◆ REQUEST
Reproduce the material word for word, from its start through the line containing "align-icon is located", and leave the pictures out.

◆ MATERIAL SHOWN
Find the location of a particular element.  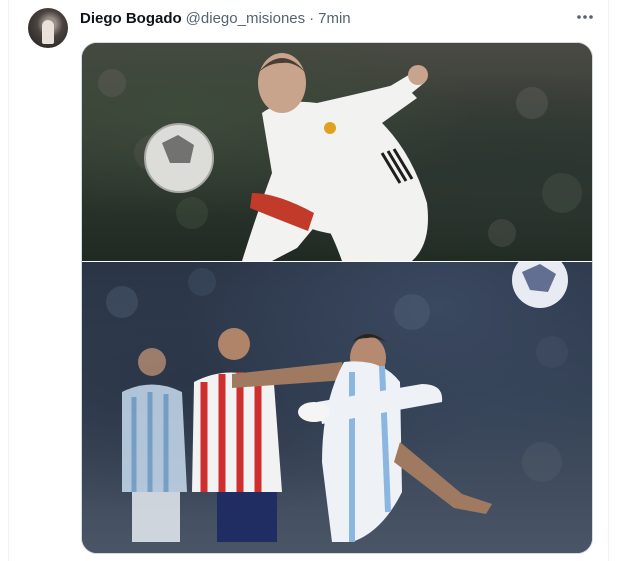

player-figure is located at coordinates (335, 157).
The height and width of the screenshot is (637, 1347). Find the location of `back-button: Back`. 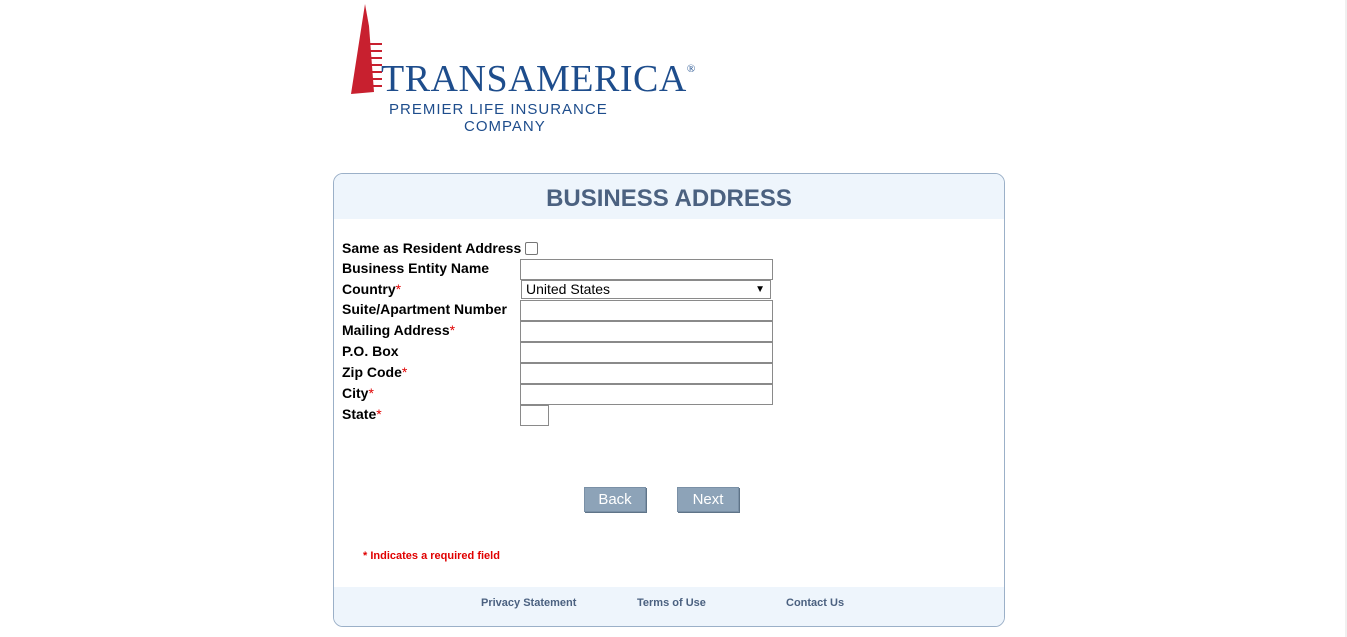

back-button: Back is located at coordinates (615, 500).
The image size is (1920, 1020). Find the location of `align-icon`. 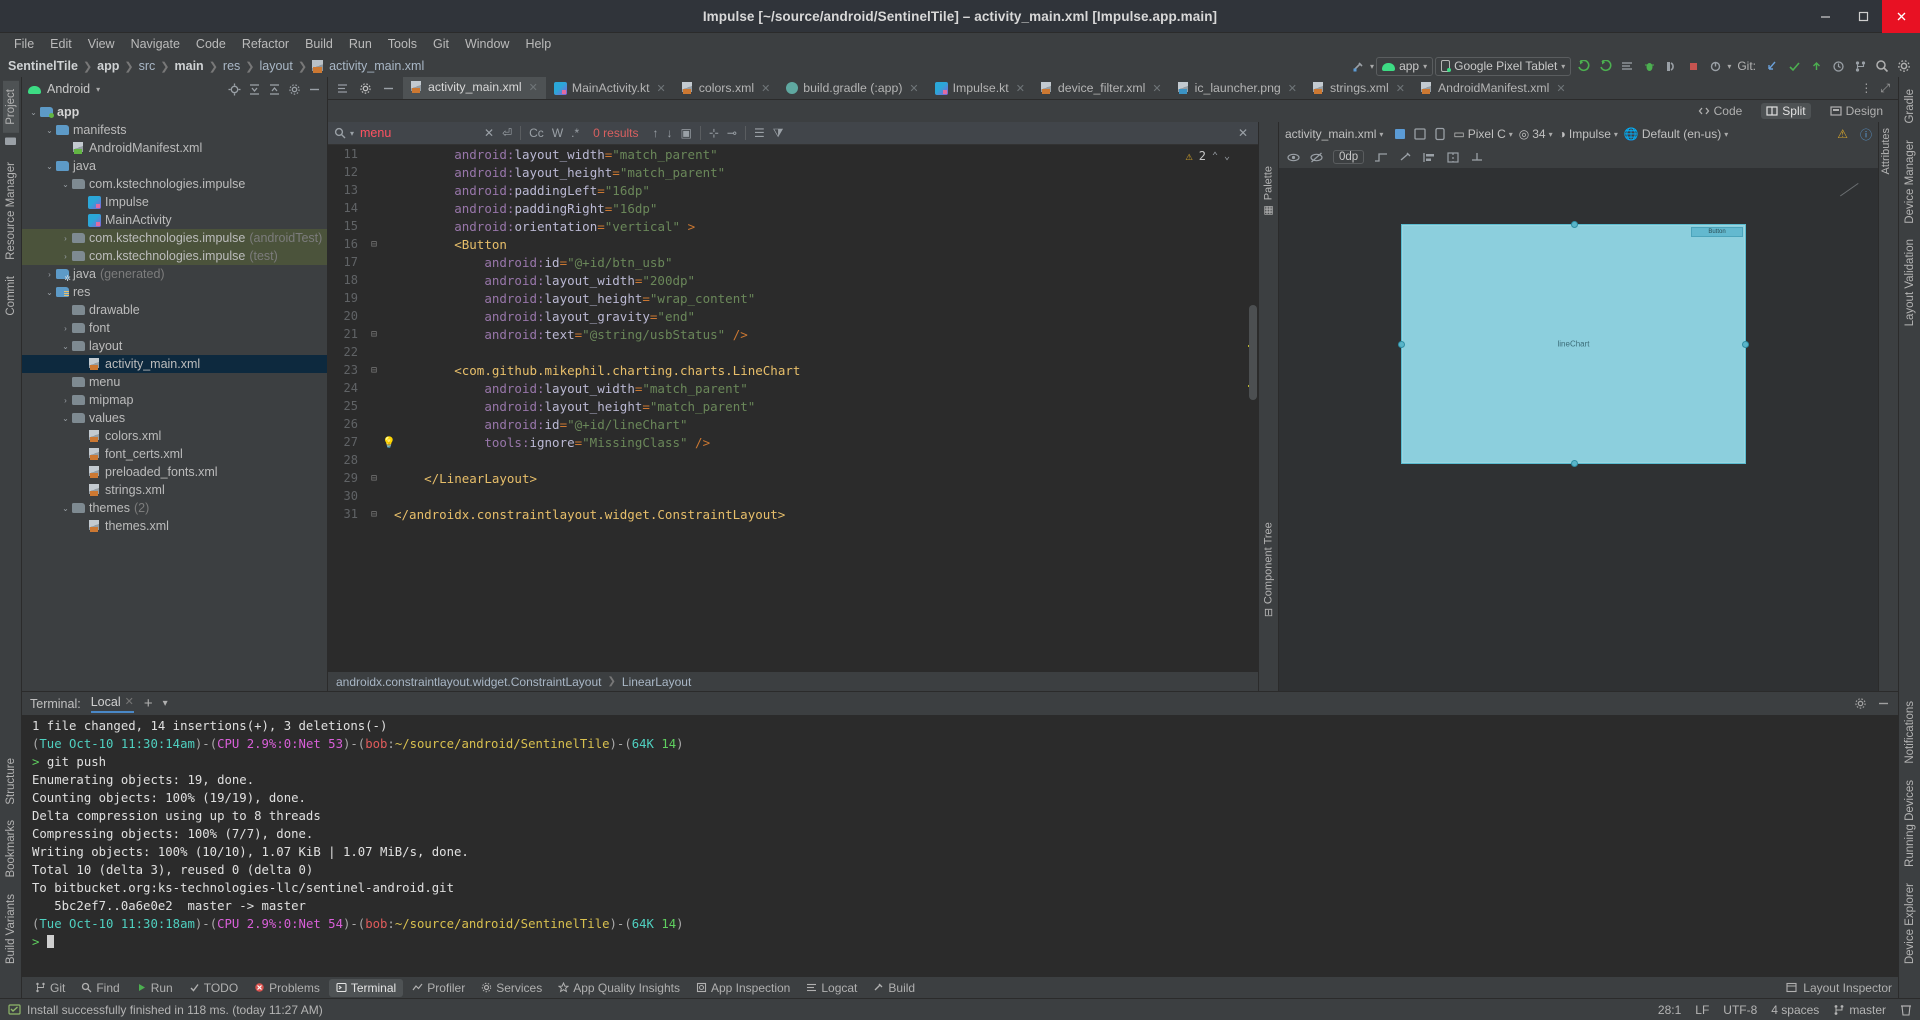

align-icon is located at coordinates (1429, 158).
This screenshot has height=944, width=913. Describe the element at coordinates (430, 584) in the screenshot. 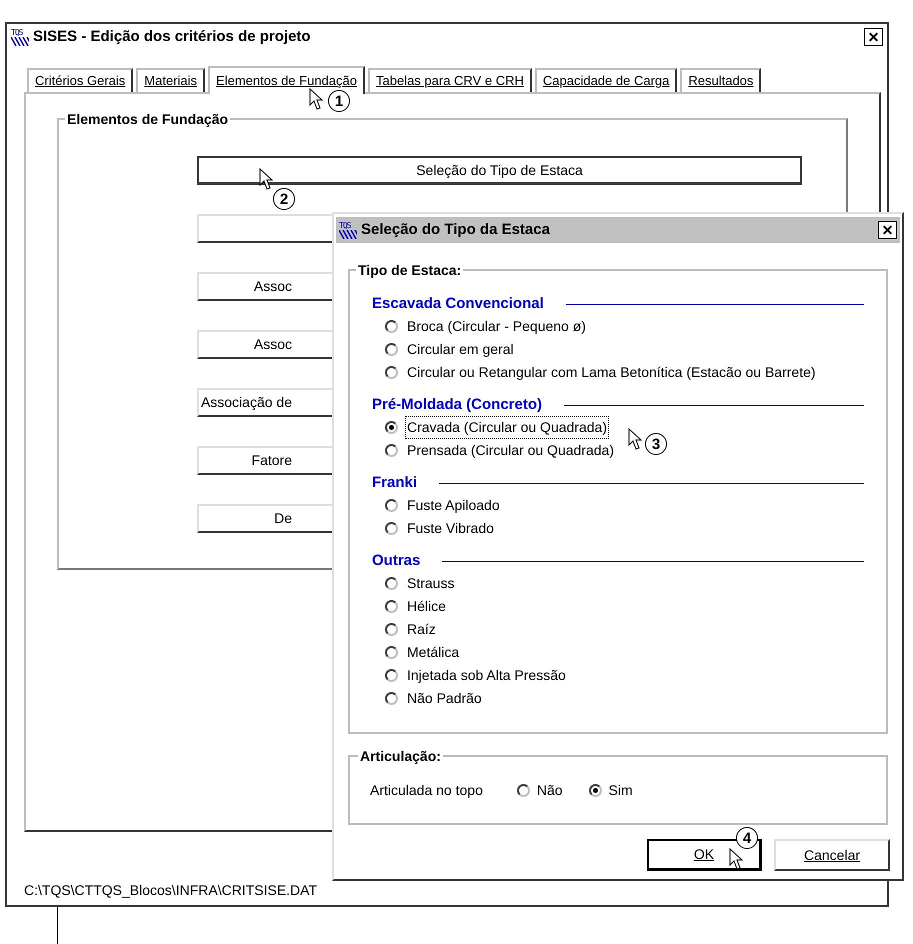

I see `radio-label: Strauss` at that location.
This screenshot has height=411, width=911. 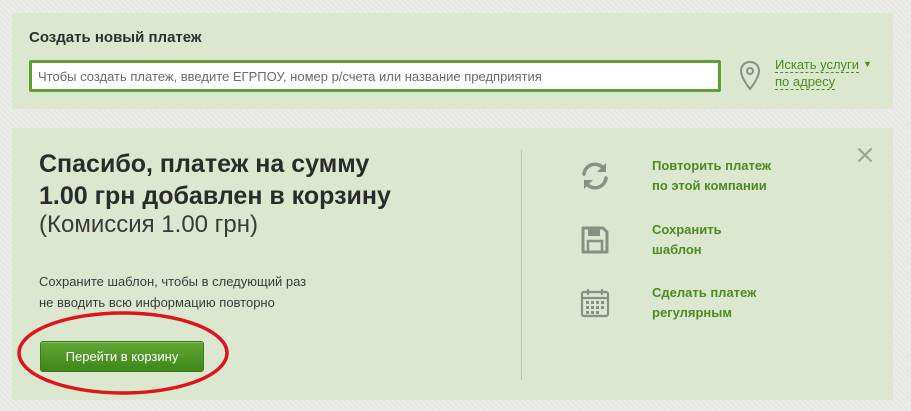 I want to click on make-recurring-action: Сделать платеж регулярным, so click(x=690, y=303).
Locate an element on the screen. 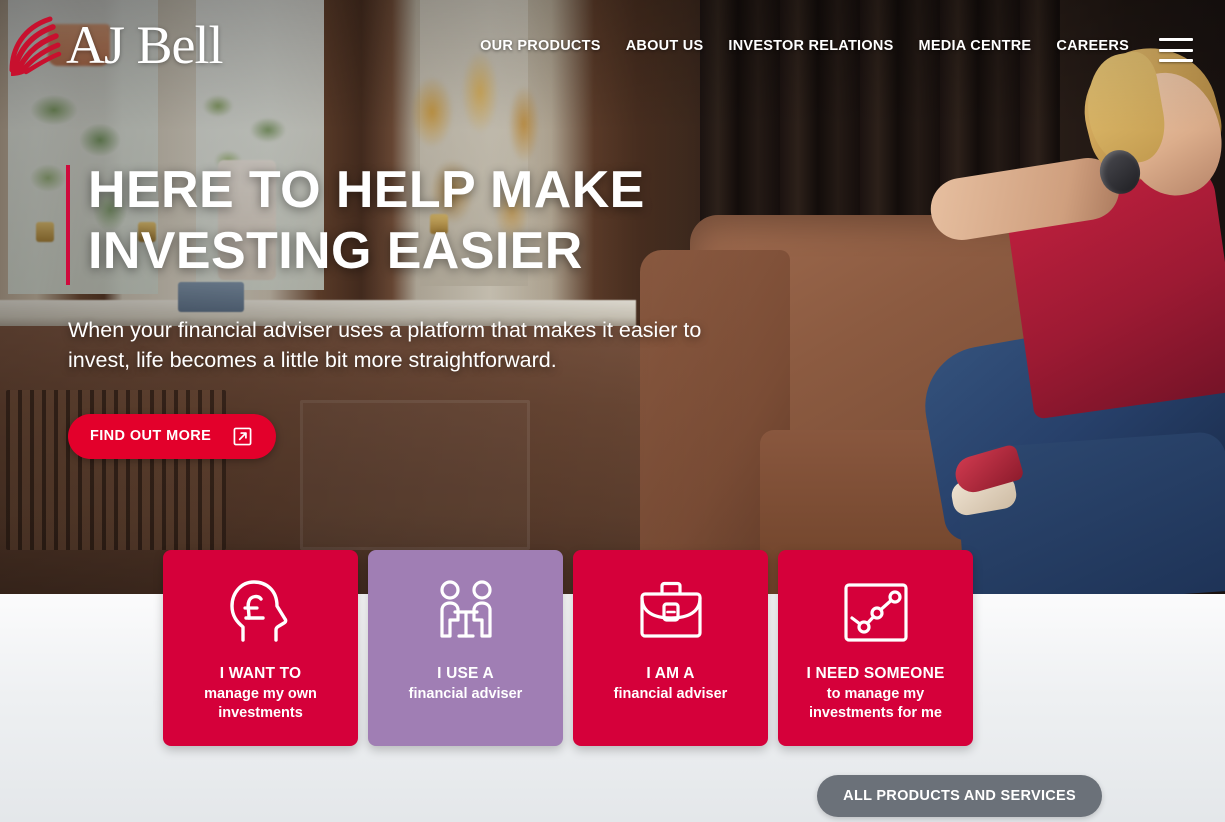 This screenshot has width=1225, height=822. card-text: I WANT TO manage my own investments is located at coordinates (260, 694).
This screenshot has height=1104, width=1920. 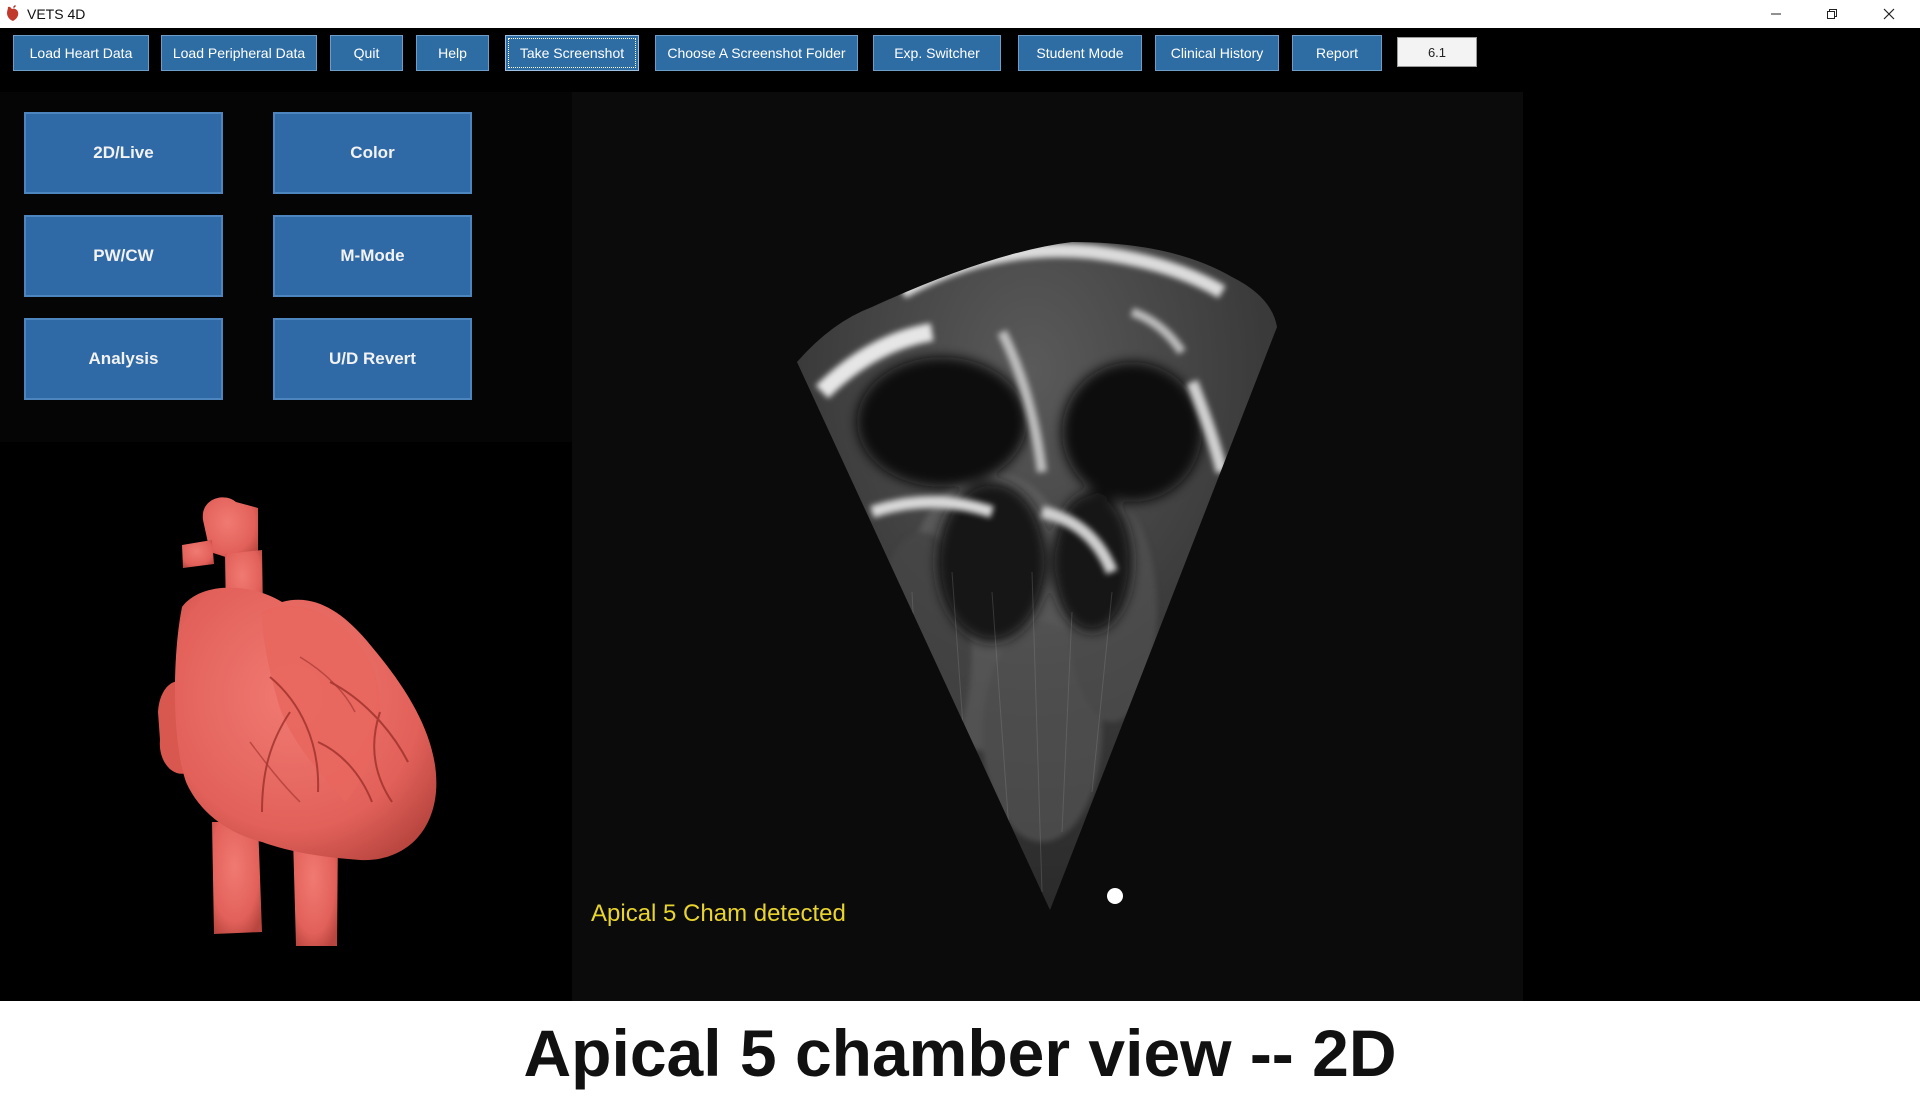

◆ REPLY
Find the location of a particular element.  

player-figure is located at coordinates (335, 157).
The height and width of the screenshot is (637, 1347). Find the location of `back-button: Back`. 

back-button: Back is located at coordinates (615, 500).
The image size is (1920, 1020). Find the location of `align-icon`. 

align-icon is located at coordinates (1429, 158).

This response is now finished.